The role of deiodinases on metabolic alteration in cancer

Deiodinases are key regulators of Thyroid Hormone (TH) bioavailability, exerting a precise spatial and temporal control over T3 levels in peripheral tissues. By dynamically modulating TH activation and inactivation, deiodinases allow target organs to adapt TH signaling to physiological and pathological demands, highlighting their importance in both health and disease. In cancer, their dysregulated expression reprograms cellular metabolism and shapes the tumor microenvironment (TME). Type 3 deiodinase (D3), frequently upregulated in proliferative and hypoxic tumor regions, fosters cell proliferation and resistance to differentiation. Conversely, type 2 deiodinase (D2) sustains glycolytic metabolism, angiogenesis, and redox disbalance, particularly in aggressive and p53-deficient tumors. Beyond cancer cells, deiodinases activity influences stromal and immune compartments, impacting glutamine metabolism and immune cell plasticity. This complex endocrine-metabolic axis supports tumor adaptation to stress and contributes to the emergence of resistance to therapy. Recent advances reveal the potential of targeting deiodinases to counteract cancer metabolic reprogramming and re-sensitize tumors to treatment. Given the essential and multifaceted roles of deiodinases in cancer biology, a comprehensive understanding of their mechanisms of action, regulation, and clinical implications is critical. This review aims to summarize current knowledge on the roles of deiodinases in cancer metabolism and immunity, focusing on their biochemical properties, regulatory networks, tissue-specific functions, and contributions to disease. In doing so, we seek to highlight emerging concepts in local TH signaling and explore potential avenues for therapeutic intervention targeting deiodinase pathways in precision oncology.

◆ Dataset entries

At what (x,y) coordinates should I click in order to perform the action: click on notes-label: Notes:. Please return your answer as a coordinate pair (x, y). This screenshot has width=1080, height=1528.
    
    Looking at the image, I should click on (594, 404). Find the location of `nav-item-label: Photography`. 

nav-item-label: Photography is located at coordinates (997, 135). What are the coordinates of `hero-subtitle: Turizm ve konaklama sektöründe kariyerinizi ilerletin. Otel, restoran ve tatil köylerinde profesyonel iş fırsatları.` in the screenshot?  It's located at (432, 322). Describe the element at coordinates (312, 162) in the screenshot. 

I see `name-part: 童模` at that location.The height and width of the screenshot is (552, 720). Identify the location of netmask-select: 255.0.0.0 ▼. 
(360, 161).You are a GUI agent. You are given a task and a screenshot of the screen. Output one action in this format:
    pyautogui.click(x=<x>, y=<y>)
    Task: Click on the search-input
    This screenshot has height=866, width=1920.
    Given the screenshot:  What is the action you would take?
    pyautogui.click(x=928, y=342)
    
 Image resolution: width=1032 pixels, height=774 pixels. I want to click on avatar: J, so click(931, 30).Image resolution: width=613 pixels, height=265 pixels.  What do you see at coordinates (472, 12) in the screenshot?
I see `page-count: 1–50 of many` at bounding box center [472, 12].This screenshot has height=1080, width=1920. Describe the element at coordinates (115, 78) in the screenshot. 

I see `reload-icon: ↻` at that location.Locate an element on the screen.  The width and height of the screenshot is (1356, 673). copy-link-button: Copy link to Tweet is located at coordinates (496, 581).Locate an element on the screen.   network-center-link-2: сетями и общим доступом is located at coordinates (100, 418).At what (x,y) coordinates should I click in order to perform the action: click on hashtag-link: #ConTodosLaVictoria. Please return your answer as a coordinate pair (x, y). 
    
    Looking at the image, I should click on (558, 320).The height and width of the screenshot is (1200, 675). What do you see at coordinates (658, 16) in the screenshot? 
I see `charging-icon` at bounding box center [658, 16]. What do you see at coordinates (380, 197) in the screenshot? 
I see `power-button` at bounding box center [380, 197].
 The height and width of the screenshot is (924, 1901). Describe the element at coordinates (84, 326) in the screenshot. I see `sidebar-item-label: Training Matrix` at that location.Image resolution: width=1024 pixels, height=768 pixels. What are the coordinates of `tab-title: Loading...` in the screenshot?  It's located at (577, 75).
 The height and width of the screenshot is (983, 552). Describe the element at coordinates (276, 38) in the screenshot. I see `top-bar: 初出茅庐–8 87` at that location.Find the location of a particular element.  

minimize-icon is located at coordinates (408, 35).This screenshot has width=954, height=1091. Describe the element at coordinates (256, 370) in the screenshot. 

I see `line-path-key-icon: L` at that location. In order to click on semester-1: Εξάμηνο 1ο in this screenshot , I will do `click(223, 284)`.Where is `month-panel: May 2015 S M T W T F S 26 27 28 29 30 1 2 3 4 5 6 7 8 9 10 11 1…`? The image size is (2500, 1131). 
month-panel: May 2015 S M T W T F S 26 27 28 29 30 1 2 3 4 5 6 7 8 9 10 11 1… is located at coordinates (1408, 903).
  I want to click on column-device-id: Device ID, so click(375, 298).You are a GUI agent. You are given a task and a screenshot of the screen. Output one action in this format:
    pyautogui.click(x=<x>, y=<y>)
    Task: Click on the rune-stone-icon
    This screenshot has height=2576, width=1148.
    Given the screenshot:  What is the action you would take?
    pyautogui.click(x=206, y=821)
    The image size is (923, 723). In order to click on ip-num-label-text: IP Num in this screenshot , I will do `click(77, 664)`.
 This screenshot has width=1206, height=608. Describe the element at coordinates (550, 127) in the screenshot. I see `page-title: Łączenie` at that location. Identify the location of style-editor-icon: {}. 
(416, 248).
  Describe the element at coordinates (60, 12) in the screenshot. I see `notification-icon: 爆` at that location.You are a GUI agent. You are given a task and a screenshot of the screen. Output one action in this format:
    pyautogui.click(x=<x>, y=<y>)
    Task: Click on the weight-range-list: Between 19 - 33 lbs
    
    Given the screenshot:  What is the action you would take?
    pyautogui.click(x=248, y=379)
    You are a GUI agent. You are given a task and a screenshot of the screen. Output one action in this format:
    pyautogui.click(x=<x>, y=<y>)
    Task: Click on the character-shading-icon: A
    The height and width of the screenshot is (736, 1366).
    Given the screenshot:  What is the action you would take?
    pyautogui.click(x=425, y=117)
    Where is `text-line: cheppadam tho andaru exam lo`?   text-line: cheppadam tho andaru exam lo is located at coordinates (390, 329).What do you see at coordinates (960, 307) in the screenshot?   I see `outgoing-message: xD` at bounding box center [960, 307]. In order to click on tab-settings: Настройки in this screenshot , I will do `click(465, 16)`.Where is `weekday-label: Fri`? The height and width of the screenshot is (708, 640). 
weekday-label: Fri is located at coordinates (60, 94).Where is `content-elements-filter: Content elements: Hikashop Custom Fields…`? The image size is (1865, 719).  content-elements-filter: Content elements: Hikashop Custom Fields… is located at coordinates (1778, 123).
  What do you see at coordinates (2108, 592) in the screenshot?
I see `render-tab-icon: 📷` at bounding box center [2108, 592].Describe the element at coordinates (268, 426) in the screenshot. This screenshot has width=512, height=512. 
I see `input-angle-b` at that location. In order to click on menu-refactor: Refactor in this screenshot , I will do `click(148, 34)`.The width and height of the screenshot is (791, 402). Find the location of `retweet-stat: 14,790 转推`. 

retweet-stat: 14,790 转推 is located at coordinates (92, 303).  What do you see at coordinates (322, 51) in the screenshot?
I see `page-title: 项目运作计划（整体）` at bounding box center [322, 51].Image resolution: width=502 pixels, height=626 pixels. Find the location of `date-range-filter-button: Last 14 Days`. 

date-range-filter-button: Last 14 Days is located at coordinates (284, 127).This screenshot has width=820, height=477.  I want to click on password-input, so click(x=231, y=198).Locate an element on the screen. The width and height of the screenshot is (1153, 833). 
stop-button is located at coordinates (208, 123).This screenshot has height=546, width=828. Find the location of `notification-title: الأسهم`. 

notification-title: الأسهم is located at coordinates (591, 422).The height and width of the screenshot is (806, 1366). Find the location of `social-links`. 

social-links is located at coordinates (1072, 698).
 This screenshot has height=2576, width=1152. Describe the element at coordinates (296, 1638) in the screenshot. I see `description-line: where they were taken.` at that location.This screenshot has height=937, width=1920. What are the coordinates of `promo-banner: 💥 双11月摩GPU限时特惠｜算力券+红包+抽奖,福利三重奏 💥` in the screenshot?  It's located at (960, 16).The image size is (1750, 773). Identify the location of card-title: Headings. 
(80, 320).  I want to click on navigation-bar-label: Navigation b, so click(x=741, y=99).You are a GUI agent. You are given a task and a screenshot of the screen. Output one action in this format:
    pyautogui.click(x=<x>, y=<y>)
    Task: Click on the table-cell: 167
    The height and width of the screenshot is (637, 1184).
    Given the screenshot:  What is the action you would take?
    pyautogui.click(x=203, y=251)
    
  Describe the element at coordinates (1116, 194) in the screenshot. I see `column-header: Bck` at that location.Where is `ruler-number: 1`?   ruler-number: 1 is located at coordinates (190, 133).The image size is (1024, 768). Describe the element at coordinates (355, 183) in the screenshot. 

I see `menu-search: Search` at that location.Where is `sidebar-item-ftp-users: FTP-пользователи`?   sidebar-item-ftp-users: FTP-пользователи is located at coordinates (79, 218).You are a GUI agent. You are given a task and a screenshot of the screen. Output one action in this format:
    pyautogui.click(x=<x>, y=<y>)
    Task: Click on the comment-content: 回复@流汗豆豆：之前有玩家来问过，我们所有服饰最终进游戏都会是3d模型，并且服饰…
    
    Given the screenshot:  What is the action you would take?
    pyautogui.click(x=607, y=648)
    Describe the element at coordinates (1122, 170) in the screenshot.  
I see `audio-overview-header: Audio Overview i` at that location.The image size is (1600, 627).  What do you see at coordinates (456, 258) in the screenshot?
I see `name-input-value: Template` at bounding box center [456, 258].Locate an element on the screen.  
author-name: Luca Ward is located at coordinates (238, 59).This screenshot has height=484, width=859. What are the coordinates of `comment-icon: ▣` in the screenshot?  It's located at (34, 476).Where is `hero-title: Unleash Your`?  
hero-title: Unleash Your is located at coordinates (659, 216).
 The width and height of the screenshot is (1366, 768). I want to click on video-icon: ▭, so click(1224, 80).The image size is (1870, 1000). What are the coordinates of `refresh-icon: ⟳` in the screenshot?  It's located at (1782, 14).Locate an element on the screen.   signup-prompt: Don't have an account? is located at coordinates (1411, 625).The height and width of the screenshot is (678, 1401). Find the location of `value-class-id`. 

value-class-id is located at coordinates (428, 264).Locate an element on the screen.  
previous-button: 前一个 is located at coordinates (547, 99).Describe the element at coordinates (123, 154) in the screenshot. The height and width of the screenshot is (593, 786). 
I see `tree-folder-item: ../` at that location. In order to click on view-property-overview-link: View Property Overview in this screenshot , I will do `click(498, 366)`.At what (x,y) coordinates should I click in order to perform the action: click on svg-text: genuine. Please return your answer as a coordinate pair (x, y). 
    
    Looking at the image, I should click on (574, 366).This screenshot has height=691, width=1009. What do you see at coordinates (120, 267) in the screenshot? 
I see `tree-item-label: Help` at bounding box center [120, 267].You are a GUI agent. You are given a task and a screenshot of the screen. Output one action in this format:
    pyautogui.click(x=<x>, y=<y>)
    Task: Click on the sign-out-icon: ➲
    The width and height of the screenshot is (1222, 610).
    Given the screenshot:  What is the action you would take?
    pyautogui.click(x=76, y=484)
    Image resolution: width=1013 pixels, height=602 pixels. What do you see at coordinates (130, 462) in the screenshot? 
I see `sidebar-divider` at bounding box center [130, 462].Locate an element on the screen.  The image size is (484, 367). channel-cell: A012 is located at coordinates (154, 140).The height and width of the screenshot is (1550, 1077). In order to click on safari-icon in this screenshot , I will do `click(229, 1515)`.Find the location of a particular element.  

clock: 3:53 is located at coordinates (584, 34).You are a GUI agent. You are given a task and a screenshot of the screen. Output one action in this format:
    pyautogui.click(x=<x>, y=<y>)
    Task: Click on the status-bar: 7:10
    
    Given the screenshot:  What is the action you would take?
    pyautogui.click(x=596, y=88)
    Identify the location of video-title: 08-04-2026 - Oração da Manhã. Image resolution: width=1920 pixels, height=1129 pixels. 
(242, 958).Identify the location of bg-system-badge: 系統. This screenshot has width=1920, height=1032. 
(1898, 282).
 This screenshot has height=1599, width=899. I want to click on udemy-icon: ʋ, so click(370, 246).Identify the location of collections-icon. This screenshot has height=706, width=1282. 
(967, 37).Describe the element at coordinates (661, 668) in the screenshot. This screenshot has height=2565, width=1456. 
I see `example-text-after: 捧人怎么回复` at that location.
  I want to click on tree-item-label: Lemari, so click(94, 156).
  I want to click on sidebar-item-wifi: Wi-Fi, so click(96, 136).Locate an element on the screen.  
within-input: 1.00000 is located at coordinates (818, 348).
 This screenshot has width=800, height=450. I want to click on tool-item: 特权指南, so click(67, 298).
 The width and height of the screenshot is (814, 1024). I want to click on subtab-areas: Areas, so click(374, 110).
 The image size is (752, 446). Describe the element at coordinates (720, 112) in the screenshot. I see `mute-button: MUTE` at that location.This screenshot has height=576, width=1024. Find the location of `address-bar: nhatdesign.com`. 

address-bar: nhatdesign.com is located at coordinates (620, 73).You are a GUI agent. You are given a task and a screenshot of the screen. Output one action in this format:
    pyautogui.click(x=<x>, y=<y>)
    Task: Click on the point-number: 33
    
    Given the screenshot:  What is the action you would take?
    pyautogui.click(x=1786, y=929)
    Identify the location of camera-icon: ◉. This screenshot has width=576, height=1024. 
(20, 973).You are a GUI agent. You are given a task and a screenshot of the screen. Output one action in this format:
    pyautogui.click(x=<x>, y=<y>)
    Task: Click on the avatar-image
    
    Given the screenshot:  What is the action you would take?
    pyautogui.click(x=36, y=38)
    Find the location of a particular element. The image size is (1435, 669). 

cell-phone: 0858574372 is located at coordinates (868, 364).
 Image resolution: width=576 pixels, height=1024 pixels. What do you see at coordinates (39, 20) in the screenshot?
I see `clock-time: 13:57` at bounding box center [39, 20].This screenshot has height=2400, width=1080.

◆ Description of the task
Using the text on deiodinases in cancer, decide whether each statement agrees with it: (a) Type 3 deiodinase is often upregulated in proliferative and hypoxic tumor regions; (b) type 2 deiodinase sustains oxidative phosphorylation in aggressive tumors; (c) the influence of deiodinase activity is confined to cancer cells. For each, answer yes or no and quote the deciding words. Nothing in the dataset entries has any bearing on this.

◆ Task result
(a) Yes: "Type 3 deiodinase (D3), frequently upregulated in proliferative and hypoxic tumor regions"
(b) No: "type 2 deiodinase (D2) sustains glycolytic metabolism, angiogenesis, and redox disbalance, particularly in aggressive and p53-deficient tumors"
(c) No: "Beyond cancer cells, deiodinases activity influences stromal and immune compartments"